Minus Returns After An Unintentional Six Month Hiatus
A whole lot has gone down in the life of Minus these past few months. Some good. Some bad. Some very, very, very bad. Some so bad that I kind of went numb and sought refuge in a cave that was my apartment. I stopped short of hearing voices, but when my friend sent me a link to a New Yorker article titled, Hellhole, I decided it might be time for my inner child to make some changes.
Hellhole wasn’t intended as one of those, “I thought you might find this interesting” gestures. It was a genuine punch in the face. One that almost took me by surprise. In short, the piece talked about solitary confinement and how it’s one of the most inhumane forms of torture. It described the lives of monkeys and men who were accidental and intentional experiments and it talked about their brains and their minds and how they had become something of a cannibalizing vortex and, well, i didn’t want to become a 34-year old drooler with Marilyn Manson eyes, so I reduced my wordly possessions by almost 85% and moved. Into another apartment. Still in Brooklyn, but remote enough that I would be forced to walk actual distances. Now I’m living with two people who are strangers. They like to talk to each other and watch tv together and have actual conversations and I’ve required myself to participate. All of these things I did to myself on purpose, in an effort to halt my tracks and go a different way.

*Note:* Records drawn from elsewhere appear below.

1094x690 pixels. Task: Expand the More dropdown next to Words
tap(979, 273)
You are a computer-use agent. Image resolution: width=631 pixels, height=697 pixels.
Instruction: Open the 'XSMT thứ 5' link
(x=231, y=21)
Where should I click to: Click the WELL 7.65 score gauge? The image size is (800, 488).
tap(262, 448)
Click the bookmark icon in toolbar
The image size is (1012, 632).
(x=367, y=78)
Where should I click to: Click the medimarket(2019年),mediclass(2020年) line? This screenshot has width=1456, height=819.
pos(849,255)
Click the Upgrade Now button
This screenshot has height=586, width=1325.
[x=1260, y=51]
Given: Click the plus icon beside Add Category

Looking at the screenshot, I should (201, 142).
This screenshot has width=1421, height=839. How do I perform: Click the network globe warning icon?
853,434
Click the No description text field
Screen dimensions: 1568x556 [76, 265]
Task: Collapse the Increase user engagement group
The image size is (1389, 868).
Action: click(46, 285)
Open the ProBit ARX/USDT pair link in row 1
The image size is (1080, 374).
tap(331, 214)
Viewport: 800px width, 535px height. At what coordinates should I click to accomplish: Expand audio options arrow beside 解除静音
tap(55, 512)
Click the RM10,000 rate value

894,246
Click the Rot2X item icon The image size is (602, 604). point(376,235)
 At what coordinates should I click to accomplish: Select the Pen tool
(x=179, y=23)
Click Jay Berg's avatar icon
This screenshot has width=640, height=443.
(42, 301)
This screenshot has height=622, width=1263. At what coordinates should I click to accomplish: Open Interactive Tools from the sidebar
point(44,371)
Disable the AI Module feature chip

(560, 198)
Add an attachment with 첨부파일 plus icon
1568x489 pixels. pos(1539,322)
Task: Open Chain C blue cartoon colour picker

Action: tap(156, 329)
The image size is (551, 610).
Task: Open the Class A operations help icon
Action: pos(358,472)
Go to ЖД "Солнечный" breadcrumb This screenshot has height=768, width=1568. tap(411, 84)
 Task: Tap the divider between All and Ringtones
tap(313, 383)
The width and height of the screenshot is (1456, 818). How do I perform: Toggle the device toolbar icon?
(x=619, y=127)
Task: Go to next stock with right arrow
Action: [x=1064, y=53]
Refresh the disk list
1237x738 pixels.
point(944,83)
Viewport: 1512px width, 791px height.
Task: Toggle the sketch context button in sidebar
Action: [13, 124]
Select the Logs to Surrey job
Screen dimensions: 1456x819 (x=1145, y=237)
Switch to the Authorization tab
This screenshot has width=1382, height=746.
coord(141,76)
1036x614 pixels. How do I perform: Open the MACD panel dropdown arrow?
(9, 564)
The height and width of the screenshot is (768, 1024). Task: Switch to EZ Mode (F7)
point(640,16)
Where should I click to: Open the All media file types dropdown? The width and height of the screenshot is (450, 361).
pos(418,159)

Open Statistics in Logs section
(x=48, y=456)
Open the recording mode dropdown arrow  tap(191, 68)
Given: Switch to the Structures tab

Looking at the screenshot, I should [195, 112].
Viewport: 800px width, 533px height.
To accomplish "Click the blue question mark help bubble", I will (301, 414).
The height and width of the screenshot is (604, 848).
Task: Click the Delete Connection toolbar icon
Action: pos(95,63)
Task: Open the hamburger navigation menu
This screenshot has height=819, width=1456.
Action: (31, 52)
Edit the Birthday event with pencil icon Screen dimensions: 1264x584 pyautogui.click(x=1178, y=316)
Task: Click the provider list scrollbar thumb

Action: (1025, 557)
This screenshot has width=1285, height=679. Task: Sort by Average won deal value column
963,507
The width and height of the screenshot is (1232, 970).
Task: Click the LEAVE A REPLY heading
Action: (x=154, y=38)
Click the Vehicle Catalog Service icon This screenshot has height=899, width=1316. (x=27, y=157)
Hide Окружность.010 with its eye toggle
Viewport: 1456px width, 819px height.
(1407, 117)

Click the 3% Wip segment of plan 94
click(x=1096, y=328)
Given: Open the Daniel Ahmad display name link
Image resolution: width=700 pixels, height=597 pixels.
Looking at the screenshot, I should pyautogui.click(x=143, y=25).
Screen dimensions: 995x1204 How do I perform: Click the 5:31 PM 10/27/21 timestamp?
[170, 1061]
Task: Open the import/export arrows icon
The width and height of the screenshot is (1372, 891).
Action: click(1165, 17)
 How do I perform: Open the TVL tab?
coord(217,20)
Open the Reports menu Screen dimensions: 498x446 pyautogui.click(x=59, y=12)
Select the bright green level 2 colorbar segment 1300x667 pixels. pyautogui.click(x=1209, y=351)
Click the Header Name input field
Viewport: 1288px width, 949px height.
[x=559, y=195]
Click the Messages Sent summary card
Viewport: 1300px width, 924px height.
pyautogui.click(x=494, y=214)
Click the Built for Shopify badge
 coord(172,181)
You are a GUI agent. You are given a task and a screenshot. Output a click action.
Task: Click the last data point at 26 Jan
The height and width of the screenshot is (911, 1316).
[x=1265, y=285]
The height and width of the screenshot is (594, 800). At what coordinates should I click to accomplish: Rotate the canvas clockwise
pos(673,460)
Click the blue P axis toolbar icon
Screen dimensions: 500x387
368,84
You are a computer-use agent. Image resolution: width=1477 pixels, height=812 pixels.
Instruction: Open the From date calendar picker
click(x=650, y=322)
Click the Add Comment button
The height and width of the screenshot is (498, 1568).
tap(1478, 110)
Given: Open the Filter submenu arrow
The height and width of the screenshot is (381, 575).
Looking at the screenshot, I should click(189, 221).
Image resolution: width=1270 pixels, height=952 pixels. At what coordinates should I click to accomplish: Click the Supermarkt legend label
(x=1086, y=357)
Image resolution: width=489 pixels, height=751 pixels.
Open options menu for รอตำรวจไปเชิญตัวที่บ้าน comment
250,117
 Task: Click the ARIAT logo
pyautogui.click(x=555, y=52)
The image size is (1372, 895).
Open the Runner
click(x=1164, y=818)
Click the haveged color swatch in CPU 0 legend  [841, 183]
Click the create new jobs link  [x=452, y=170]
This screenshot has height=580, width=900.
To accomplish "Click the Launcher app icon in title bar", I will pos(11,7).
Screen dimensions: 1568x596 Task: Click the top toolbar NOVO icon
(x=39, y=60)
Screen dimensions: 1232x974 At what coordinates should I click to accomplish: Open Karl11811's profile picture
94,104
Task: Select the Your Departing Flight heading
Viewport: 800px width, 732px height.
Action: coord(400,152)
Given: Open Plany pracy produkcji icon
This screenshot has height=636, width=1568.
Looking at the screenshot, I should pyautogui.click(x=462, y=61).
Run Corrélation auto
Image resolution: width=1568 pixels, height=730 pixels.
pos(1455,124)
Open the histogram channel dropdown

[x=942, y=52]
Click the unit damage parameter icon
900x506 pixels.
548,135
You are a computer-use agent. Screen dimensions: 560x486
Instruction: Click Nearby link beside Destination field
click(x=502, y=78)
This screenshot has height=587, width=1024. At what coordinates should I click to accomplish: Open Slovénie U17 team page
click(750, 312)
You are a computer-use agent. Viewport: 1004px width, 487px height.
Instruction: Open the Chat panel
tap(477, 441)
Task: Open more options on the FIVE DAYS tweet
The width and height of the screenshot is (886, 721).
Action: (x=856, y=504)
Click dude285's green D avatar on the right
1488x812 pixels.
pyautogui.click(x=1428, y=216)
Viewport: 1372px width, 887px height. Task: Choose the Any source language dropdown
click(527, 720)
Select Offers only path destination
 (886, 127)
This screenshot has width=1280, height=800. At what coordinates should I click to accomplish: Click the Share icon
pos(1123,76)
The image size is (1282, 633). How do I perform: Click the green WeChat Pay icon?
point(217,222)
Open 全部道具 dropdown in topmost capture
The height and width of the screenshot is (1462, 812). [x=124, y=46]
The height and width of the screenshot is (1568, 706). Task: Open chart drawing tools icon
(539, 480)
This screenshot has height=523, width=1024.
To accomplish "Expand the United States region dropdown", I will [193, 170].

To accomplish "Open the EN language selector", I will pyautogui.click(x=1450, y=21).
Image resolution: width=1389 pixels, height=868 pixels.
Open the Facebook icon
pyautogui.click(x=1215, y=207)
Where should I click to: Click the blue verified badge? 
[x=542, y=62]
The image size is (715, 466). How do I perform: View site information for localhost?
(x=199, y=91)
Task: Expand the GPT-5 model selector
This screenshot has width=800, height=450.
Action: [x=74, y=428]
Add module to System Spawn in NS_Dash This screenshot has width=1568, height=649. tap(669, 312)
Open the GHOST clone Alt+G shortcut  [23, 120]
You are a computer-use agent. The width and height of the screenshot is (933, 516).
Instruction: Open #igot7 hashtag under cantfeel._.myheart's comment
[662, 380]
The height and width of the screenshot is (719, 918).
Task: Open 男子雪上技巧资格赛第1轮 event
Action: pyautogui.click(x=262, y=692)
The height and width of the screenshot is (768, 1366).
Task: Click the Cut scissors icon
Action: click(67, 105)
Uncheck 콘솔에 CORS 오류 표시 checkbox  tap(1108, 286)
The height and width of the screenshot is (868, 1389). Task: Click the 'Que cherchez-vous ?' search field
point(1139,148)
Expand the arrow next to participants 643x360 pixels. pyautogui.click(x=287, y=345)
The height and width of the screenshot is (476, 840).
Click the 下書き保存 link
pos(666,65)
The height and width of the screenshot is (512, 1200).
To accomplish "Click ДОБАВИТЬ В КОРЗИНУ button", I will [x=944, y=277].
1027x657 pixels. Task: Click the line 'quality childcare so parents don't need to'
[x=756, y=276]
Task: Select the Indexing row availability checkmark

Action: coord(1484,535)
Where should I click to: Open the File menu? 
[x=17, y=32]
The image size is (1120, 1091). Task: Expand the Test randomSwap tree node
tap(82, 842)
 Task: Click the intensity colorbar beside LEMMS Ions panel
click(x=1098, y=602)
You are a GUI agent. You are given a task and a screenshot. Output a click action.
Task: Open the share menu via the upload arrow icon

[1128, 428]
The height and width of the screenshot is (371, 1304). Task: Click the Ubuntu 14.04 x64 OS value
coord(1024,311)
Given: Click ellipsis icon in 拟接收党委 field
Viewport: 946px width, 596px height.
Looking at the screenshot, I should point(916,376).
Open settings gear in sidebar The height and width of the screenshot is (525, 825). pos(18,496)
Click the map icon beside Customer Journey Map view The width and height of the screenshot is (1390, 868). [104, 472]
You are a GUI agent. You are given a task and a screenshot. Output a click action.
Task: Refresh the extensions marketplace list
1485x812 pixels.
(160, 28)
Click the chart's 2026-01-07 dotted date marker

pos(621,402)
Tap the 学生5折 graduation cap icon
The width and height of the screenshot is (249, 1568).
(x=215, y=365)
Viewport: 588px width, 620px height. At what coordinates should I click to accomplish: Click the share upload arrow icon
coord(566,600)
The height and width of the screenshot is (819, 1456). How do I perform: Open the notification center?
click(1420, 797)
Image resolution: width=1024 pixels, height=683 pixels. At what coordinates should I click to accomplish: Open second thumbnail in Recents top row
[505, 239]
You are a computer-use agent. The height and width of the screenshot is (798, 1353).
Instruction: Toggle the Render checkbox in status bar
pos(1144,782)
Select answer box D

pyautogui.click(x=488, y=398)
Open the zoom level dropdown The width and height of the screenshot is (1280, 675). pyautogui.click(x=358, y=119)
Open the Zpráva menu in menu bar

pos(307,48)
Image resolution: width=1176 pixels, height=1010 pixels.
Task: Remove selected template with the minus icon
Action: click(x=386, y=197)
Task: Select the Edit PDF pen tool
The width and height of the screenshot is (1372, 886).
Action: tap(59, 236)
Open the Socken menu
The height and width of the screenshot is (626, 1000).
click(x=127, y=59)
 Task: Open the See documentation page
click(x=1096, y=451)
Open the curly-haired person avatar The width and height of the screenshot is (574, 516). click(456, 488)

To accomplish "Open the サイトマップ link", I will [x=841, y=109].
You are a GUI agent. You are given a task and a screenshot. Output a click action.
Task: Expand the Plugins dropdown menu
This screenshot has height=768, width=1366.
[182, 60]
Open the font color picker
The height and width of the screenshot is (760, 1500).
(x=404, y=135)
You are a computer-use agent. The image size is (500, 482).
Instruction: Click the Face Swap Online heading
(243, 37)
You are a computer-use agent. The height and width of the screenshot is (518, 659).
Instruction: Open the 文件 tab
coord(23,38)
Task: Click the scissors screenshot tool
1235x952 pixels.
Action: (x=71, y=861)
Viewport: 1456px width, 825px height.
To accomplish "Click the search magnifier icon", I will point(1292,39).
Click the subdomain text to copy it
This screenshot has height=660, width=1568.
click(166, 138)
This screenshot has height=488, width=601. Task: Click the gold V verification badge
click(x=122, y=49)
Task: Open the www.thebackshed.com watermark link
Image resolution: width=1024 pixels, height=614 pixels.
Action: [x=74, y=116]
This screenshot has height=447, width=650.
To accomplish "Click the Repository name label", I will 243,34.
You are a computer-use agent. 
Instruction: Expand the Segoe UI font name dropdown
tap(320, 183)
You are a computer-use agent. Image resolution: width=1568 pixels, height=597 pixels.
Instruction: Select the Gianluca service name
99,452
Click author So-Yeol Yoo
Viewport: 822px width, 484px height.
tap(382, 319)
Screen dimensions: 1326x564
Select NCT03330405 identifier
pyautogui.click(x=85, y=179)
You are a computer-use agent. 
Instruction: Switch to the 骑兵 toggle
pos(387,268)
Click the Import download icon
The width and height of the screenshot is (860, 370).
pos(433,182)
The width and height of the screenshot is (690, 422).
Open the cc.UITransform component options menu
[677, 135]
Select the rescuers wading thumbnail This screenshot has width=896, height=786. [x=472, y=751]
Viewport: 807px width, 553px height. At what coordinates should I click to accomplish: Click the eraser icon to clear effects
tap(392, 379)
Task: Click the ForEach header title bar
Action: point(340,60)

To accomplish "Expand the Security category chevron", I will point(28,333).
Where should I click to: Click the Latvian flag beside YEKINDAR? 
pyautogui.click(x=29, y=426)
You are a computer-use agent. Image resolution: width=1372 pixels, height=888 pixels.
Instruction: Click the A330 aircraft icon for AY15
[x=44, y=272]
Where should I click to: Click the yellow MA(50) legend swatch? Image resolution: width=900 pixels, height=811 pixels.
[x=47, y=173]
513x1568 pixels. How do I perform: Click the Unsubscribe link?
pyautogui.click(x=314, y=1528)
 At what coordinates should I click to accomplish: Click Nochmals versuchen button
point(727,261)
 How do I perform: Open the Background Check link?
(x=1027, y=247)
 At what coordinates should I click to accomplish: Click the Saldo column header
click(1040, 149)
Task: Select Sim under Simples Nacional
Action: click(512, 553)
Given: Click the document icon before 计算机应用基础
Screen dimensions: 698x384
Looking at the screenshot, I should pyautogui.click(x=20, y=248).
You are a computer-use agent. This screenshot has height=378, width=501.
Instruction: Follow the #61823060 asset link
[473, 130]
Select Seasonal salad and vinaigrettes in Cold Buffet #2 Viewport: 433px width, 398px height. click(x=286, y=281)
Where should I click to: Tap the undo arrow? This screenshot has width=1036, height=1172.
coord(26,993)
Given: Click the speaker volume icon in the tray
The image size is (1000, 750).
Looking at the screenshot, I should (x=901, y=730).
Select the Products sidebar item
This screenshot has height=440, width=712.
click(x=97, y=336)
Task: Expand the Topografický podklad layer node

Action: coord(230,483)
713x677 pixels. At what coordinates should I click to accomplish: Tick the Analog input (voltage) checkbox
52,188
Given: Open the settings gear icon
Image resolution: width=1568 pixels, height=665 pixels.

The only thing I feared with my move was the possibility that I could end up in a neighborhood that was just a little too sane, but those fears were quickly put to rest the day I went to get the keys. Parked alongside the curb sat an old army green Volkswagen van, with a did-it-myself camouflage patterned canoe strapped to the top, Abraham Lincoln stenciled on the side, and a plastered collection of the greatest hits in bumper sticker history covered both glass and metal. As I read aloud, “God was my copilot, but we crashed into the mountains and I ate him,” I knew that I was home.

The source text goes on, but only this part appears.